Una lettera per non creare una Tor Sapienza torinese

Scritto da il 15 Dicembre 2014

Lo scorso 18 novembre sull’onda dei fatti romani di Tor Sapienza, la destra torinese nelle persone di Maurizio Marrone, Paola Ambrogio (Fratelli di Italia), Fabrizio Ricca, Roberto Carbonero (LegaNord), Andrea Tronzano (Forza Italia) e Ferdinando Berthier (Torino Libera), si è presentata senza alcun preavviso negli stabili occupati dell’Ex Moi (palazzine occupate da circa settecento rifugiati politici) dicendo di rappresentare una Commissione di gestione, incaricata di dover controllare lo stato delle proprietà pubbliche e di esser quindi venuta per effettuare un sopralluogo delle palazzine. La cosa ha creato molti malumori tra i rifugiati che vivono negli stabili e tra il Comitato di solidarietà per i migranti che fin dai primi giorni dell’occupazione supporta le battaglie dei rifugiati politici. Il timore peggiore degli occupanti è stato quello di trovarsi nuovamente senza una casa come già capitato alla fine del febbraio 2013, quando venne decretata finita l’Emergenza Nord Africa, con la conseguente uscita dei profughi dai vari centri di accoglienza del suolo piemontese e italiano.

Premesso che gli stabili in questione sono di proprietà pubblica solo per il 36%, fin da subito sono apparsi chiari i desideri di strumentalizzazione politica della questione, da parte soggetti politici sopracitati. Questi ultimi, con la scusa del volere controllare l’abitabilità dei locali, hanno invece tentato di alimentare, come sempre capita nei periodi di crisi economica, il disprezzo verso lo straniero e il debole socialmente.

Ho utilizzato il termine “tentare”, perché quello degli esponenti politici è stato solo ed esclusivamente un tentativo non riuscito di innescare l’ennesima guerra tra poveri. L’azione è andata a vuoto soprattutto grazie all’intelligenza dei rifugiati politici, che si sono opposti pacificamente e che si sono detti pronti al dialogo con le istituzioni tutte se queste ne avessero la volontà.

Tra le forme di protesta pacifica e significative della giornata vi è stata una lettera scritta sul momento da un rifugiato, che qui di seguito vi propongo.

Per rispetto e per rendere l’idea della velocità della produzione di questa e della criticità del momento, la riporterò esattamente come è stata consegnata, senza alcuna correzione e aggiunta.


"Che bella giornata oggi.

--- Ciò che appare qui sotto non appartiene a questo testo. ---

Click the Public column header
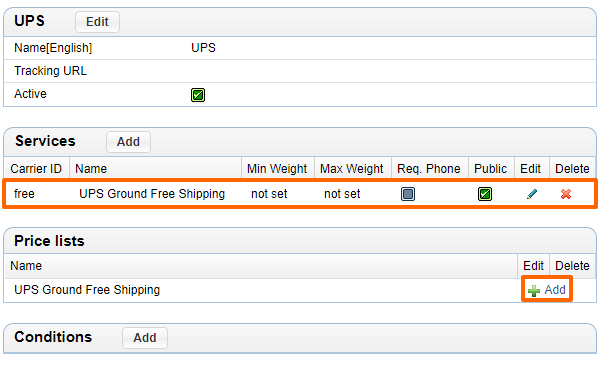The width and height of the screenshot is (601, 371). point(491,169)
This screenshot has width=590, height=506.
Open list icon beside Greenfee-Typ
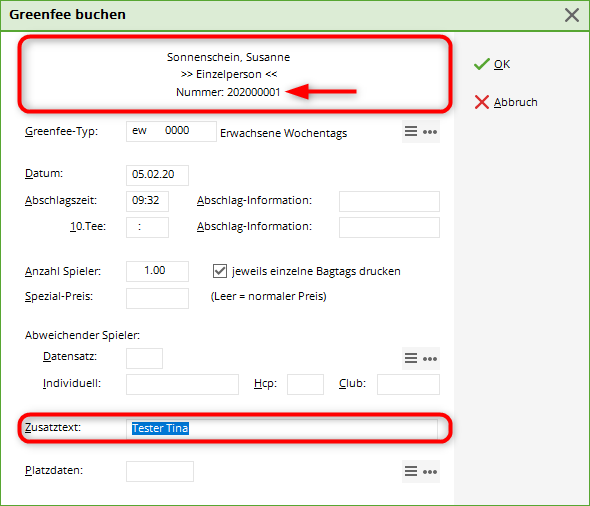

Una giornata per esprimersi, per dimostrare a quella gente che pensa che gli immigrati sono la causa della loro crisi, della loro povertà, della loro sofferenza, anzi pensano che gli immigrati gli fregano tutti i beni, lavoro, soldi…

Ditemi, sono 4 anni che siamo qui da voi, che cosa abbiamo cambiato?

Andate a vedere da noi, si certo che siamo più poveri, ma siamo solidali con la gente, con tutti senza distinguere il colore o la provenienza. Voi ci chiamate gente di colore, ci chiamate zingari e ci chiamate marocchini. Questo sono parole razziste.

Voi che mangiate da soli, voi che lavorate e vi divertite fra di voi, senza pensare ai poveri che vi stanno intorno, che passano notti senza mangiare. Oggi è così.

Volete toglierci il tetto, sappiamo perché, perché piove e fa freddo. Non vedete di essere egoisti?

E’ una vergogna, una vergogna per un popolo come gli italiani, per un governo che è all’altezza dell’Europa.

Siamo poveri e siamo neri e siamo africani e siamo italiani, perché fra gli italiani c’è gente che ha sentimenti, che conosce la realtà che viviamo e che sono giorno e notte con noi per abbassarci il dolore, per incoraggiarci ad andare avanti lottando con noi per i nostri diritti fregati da voi, i capitalisti, da voi imperialisti, da voi fascisti e razzisti.

Anche se accettano tutto ciò che avete raccontato su di noi, queste cose sono false. Abbiamo aspettato troppo, qui come vedete siamo tutti giovani, abbiamo un futuro davanti a noi e siamo utili, abbiamo dei talenti, siamo pronti a imparare a integrarci. Quattro anni non sono pochi. E accusate noi, perché non vi vergognate?

In carcere quando un prigioniero resta calmo e tranquillo per ricompensarlo gli danno un lavoro e quello che fa problemi si mette in isolamento. Vuol dire che l’uomo ha bisogno di un lavoro per vivere e soprattutto ha bisogno delle altre persone, perché è naturale. Neanche questo abbiamo avuto."